* [What you should do]:
Retype the data that follows exactly. No pictures belong in the copy.

══ Supplied records

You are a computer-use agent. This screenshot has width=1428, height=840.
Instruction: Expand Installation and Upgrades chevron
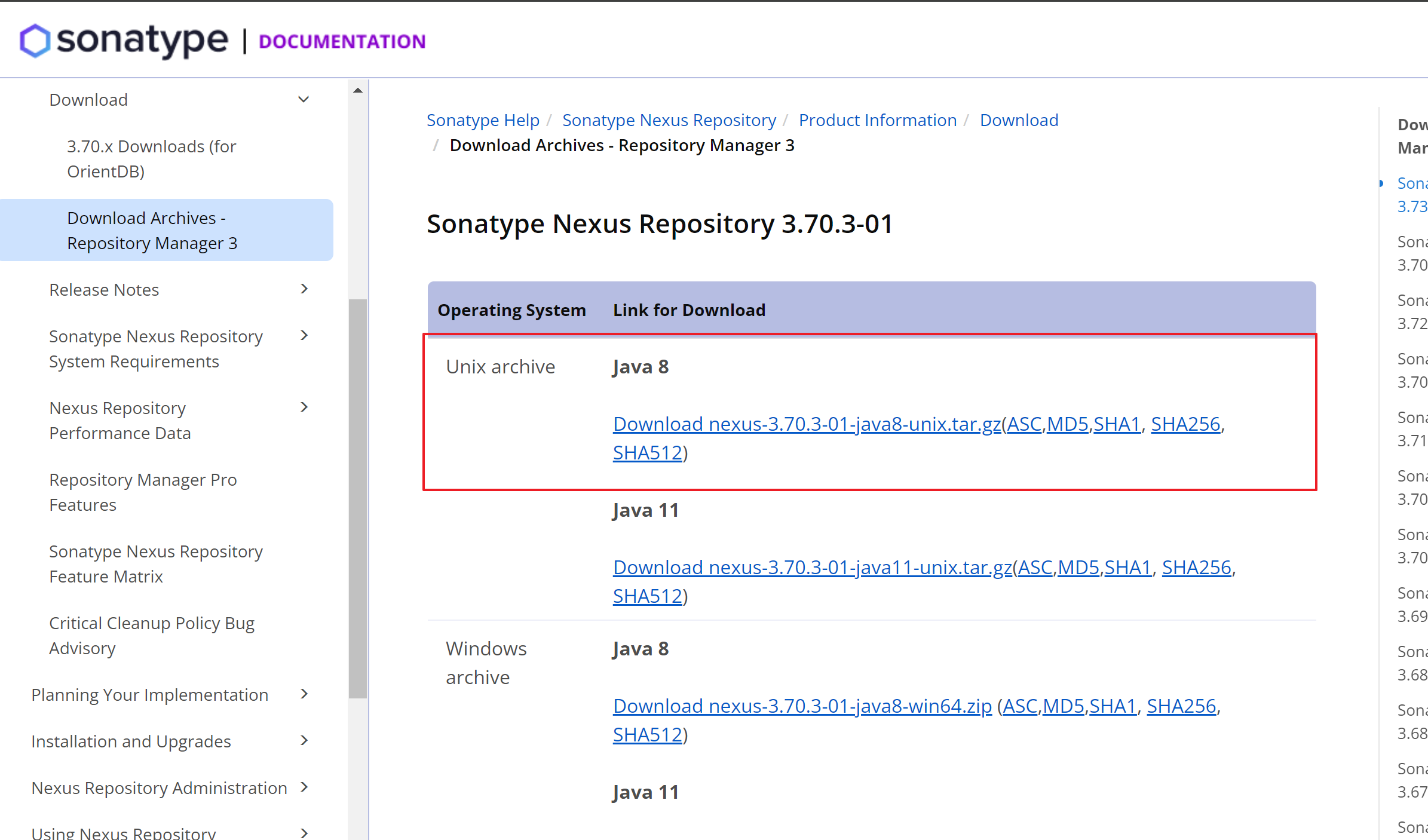point(304,741)
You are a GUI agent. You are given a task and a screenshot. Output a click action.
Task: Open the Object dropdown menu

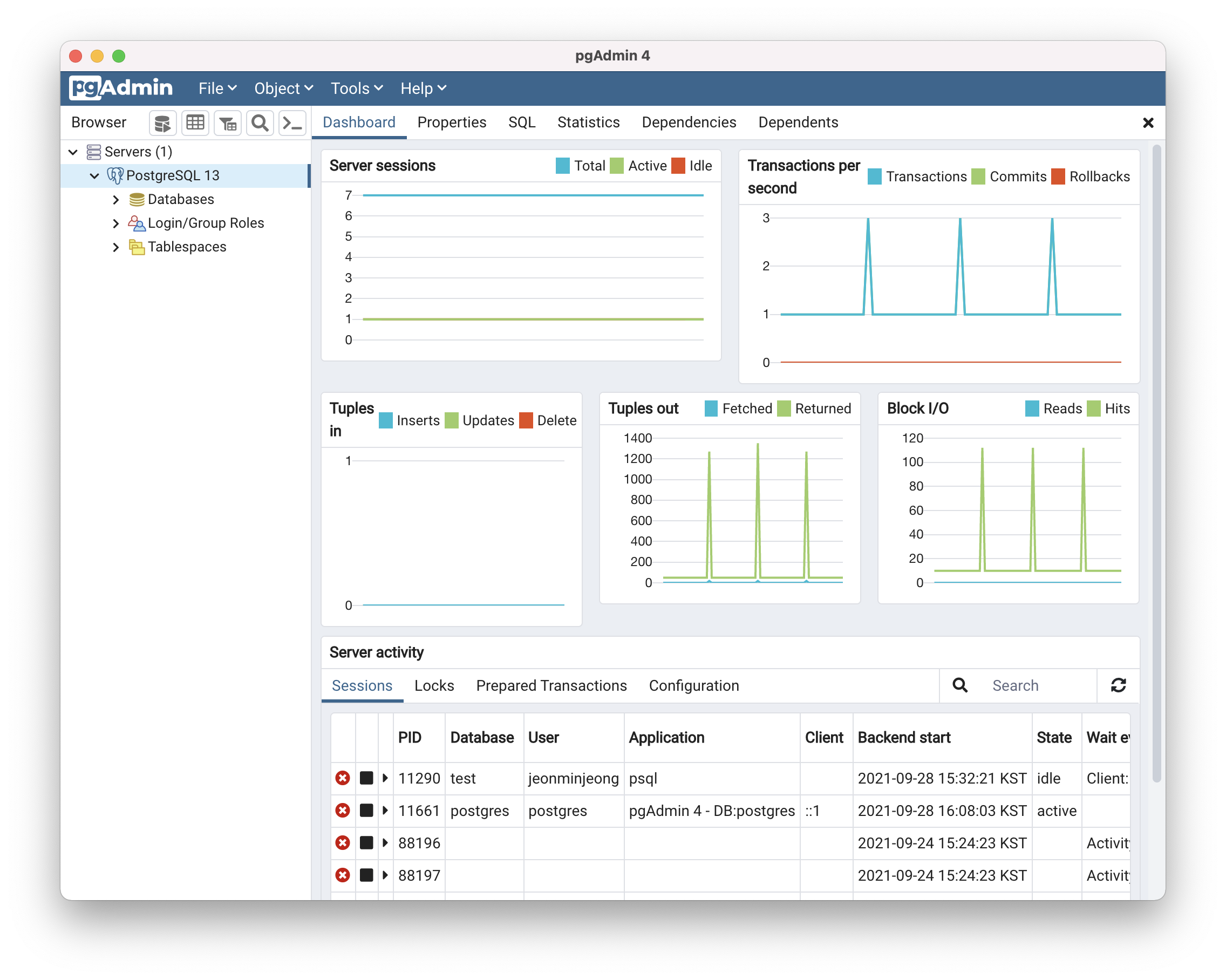pyautogui.click(x=283, y=89)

════

* [Output for this task]:
You are a computer-use agent. This screenshot has width=1428, height=840.
Instruction: Expand Installation and Upgrades chevron
point(304,741)
You are a GUI agent. You are given a task and a screenshot. Output a click action.
Task: Open the Object dropdown menu

pyautogui.click(x=283, y=89)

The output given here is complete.